Under the ILCRA, non-depository mortgage lenders and credit unions are subject to CRA requirements. As described in the proposal, credit unions and non-depository mortgage lenders would be subject to a CRA evaluation based on a testing framework that looks similar to the current federal CRA framework, meaning that the IDFPR will examine these institutions under tests that look similar to the current federal CRA tests depending on their operations and asset sizes.
The proposal’s requirements for Illinois-chartered credit unions look comparable to those for banks under the current federal CRA and the proposal. Akin to banks, credit unions would have CRA responsibilities in delineated assessment areas, which are communities based on where credit unions have their main offices, branches, and deposit-taking ATMs.
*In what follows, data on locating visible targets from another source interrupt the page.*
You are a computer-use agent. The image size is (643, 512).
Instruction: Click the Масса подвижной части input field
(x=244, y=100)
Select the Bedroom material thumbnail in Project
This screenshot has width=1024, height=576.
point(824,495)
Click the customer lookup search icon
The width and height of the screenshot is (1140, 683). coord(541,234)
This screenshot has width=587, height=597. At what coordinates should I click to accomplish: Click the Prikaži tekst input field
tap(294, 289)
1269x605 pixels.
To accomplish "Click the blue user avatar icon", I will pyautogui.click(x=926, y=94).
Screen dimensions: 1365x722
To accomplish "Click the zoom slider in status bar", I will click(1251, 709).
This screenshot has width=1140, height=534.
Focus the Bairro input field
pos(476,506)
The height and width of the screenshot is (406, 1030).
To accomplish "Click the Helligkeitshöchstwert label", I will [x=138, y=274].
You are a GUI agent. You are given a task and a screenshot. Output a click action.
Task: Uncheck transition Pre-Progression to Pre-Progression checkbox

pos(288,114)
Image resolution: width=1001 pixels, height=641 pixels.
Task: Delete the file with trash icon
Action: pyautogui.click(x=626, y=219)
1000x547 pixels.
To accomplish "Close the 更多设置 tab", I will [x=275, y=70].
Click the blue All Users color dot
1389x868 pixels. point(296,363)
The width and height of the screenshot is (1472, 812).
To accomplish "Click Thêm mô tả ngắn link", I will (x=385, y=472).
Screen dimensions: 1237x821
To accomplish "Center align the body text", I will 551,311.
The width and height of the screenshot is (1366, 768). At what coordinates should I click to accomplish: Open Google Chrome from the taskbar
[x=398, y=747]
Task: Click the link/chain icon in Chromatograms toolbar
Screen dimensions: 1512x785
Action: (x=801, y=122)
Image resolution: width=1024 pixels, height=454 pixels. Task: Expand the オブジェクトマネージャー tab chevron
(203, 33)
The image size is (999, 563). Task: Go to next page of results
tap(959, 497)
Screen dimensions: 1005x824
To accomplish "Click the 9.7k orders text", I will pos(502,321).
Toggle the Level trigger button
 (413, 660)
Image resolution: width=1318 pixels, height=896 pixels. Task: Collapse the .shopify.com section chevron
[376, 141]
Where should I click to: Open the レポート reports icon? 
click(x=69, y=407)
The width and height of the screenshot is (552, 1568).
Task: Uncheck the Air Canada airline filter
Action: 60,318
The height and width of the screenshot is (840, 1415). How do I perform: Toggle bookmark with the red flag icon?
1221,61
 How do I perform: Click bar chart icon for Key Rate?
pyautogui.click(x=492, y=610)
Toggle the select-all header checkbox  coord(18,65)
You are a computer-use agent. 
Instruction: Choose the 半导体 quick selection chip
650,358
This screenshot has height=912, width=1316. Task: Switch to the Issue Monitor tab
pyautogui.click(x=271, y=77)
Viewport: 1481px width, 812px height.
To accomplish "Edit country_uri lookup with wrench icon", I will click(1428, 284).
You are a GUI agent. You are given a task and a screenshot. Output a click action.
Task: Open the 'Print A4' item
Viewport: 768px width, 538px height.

These responsibilities take the form of lending, investment, and service tests based on asset size thresholds and then add resultant evaluation elections depending on asset size. Additionally, the proposal provides an alternative evaluation framework for wholesale and limited purpose credit unions, involving a community development test, and strategic plan evaluation option. The lending test includes home mortgage, small business, and small farm loans, though it also adds potential consumer loans, such as motor vehicle, credit card, home equity, other secured, and other unsecured loans, depending on the credit union’s loan portfolio. Credit unions would also have data collection, reporting, and disclosure requirements, though those requirements are reduced for small credit unions.
Non-depository Mortgage Lenders
Under the proposal, non-depository mortgage lenders licensed pursuant to the Residential Mortgage License Act of 1987 which made 50 or more HMDA-reportable home mortgage loans in the previous calendar year will have CRA responsibilities. There are a number of key aspects of the proposal specific to mortgage lenders that differ from the rules for credit unions and banks:
- In contrast to banks or credit unions, CRA activities would be assessed state-wide, not based on delineated assessment areas.
- The proposal outlines that mortgage lenders would be subject to lending and service tests, but not an investment test. Instead, the proposal states that a mortgage lender that warrants a satisfactory rating can be considered for an outstanding rating based on its level of qualified investments and community development loans, which is essentially the traditional CRA investment test.
- Importantly, and in contrast to the lending test evaluations of banks or credit unions, mortgage lender performance criteria for the lending test explicitly includes not only the portfolio of loans’ geographic distribution, borrower characteristics, and innovative or flexible lending practices, but also (i) loss mitigation efforts, (ii) fair lending performance, and (iii) contribution to the loss of affordable housing units. These are new areas not contained in the federal CRA, either.
- Finally, mortgage lenders will also have data collection and reporting requirements, which would include “additional data fields beyond what is required under HMDA.” These data fields are not specified in the proposal.
The proposed regulations implementing ILCRA, as applicable to Illinois-chartered banks, largely mirror the federal CRA regulations applicable to state-chartered institutions. But those federal CRA regulations are on the precipice of a major overhaul. As proposed by the interagency Notice of Proposed Rulemaking to the federal CRA, where a bank will have CRA responsibilities, the substance of those responsibilities, the measurement of those responsibilities, and the record keeping and reporting of those responsibilities are slated for significant change under a completely new framework. Whether those changes will be finalized as currently proposed by the three prudential banking regulators remains to be seen, but the fact that the IDFPR’s suggested framework for bank compliance with the ILCRA is based on a likely soon-to-be outdated set of regulations is surprising. The proposal does note that the ILCRA regulations are intended to follow the federal standards. Accordingly, there could be a revision in the works sooner-than-later should the federal CRA regulations change contemporaneously with or soon after the ILCRA regulations are finalized.
Compliance with the ILCRA as proposed would be relatively easy to plan for and implement because it generally applies the current and 28-year-old federal CRA regulations to Illinois banks, non-depository mortgage lenders, and credit unions, as relevant to the type of financial institution. However, these Illinois financial institutions would be wise to monitor the federal CRA modernization efforts with an eye to the future. As the ILCRA proposal comment window is open, affected stakeholders should consider voicing any concerns with their future CRA responsibilities.